■ REQUIRED ACTION:
Each entry below should be returned exactly as is, with the pictures removed.

......

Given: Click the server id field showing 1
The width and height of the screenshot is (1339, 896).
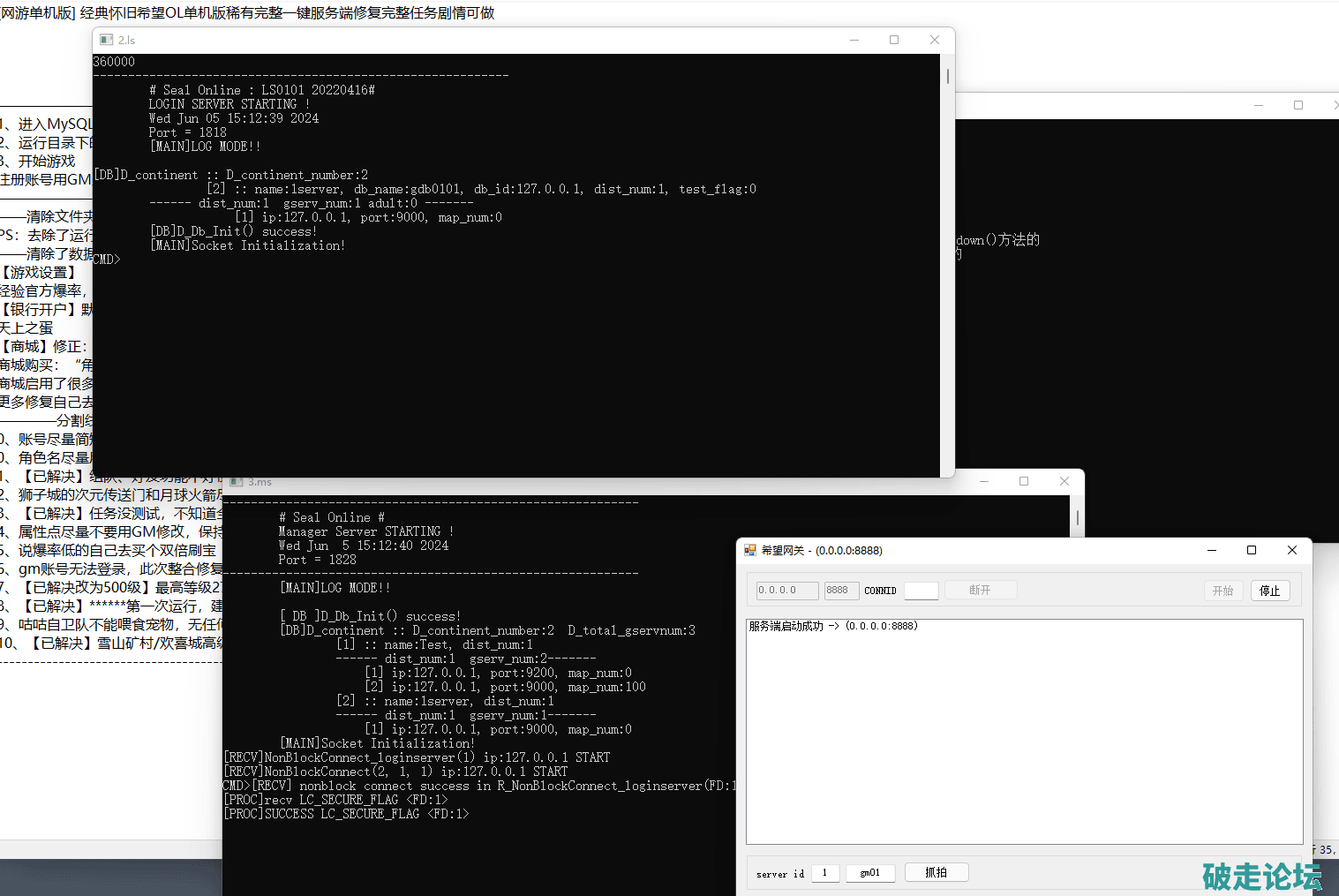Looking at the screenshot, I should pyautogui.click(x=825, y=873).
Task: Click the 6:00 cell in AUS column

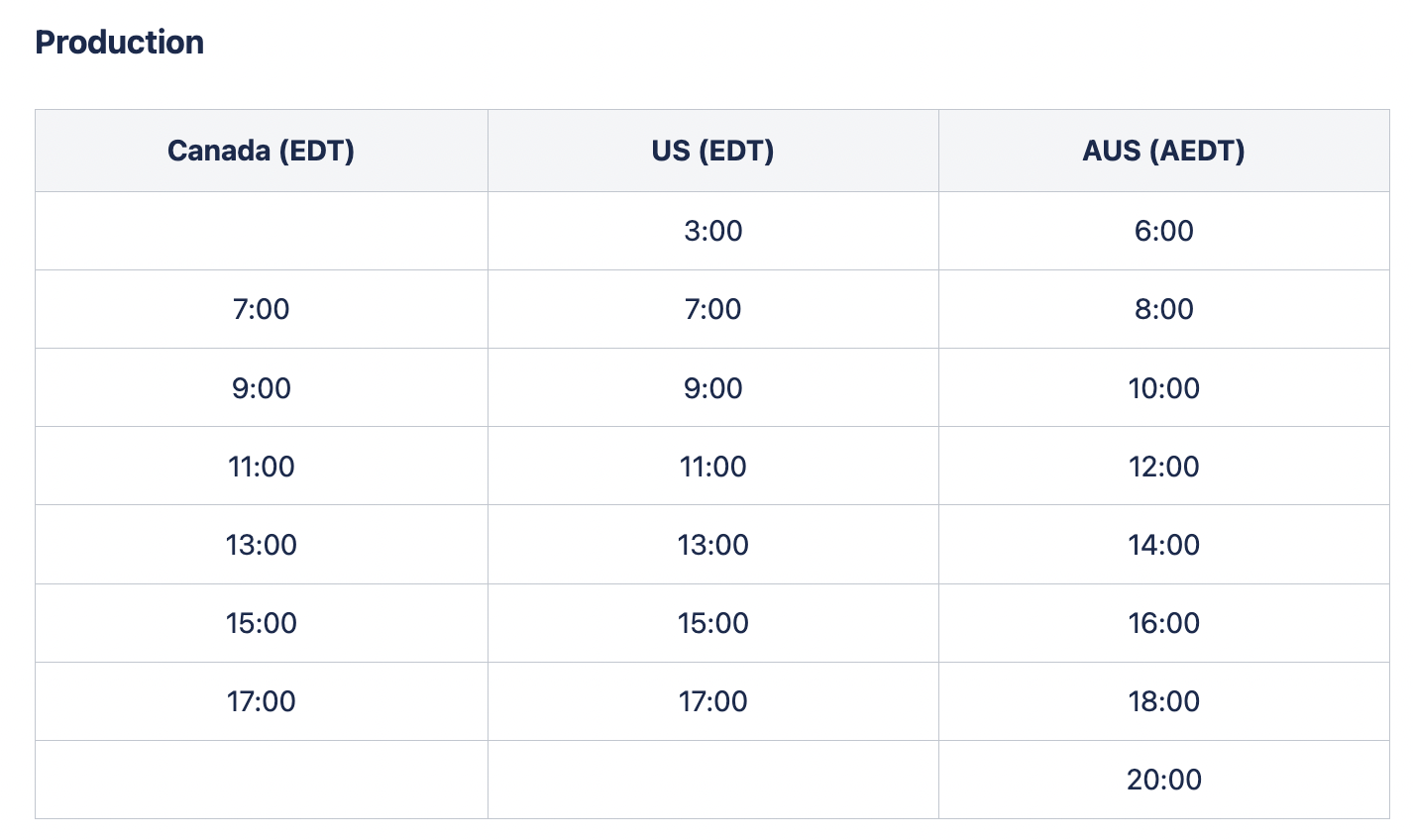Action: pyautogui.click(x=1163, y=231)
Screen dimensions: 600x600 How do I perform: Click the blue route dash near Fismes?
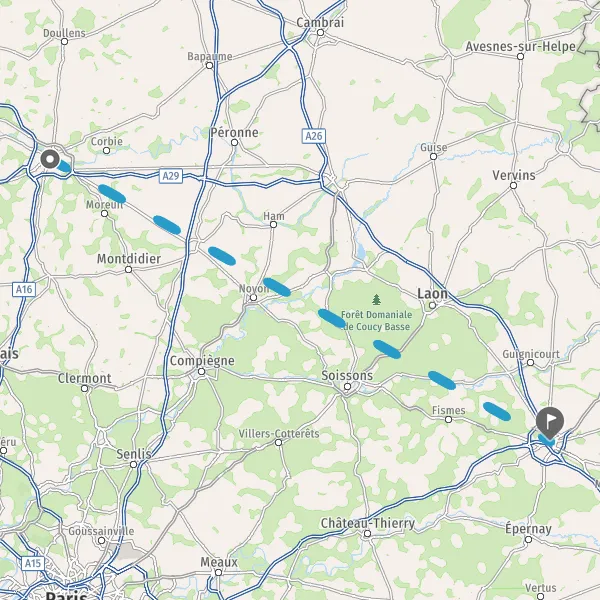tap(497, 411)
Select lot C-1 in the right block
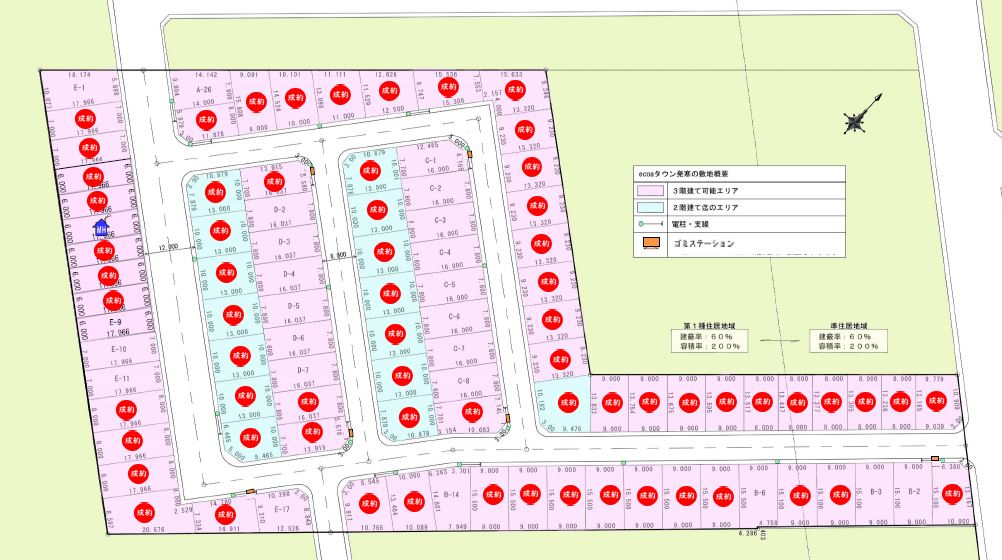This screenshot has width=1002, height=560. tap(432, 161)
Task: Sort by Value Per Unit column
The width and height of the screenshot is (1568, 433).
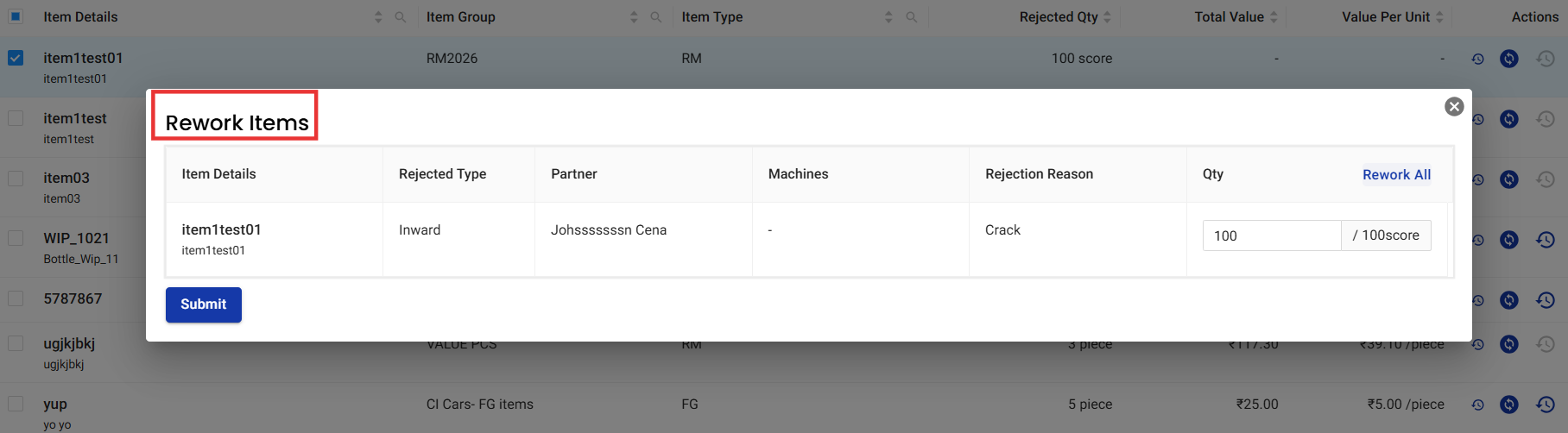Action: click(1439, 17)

......

■ OUTPUT OF THE EXERCISE:
Given: Click the server id field showing 1
The width and height of the screenshot is (1339, 896).
Looking at the screenshot, I should pyautogui.click(x=825, y=873).
Task: Click the 6:00 cell in AUS column

Action: pyautogui.click(x=1163, y=231)
Screen dimensions: 600x600 How do I perform: Click the blue route dash near Fismes?
tap(497, 411)
Select lot C-1 in the right block
This screenshot has width=1002, height=560. tap(432, 161)
Task: Sort by Value Per Unit column
The width and height of the screenshot is (1568, 433).
Action: click(1439, 17)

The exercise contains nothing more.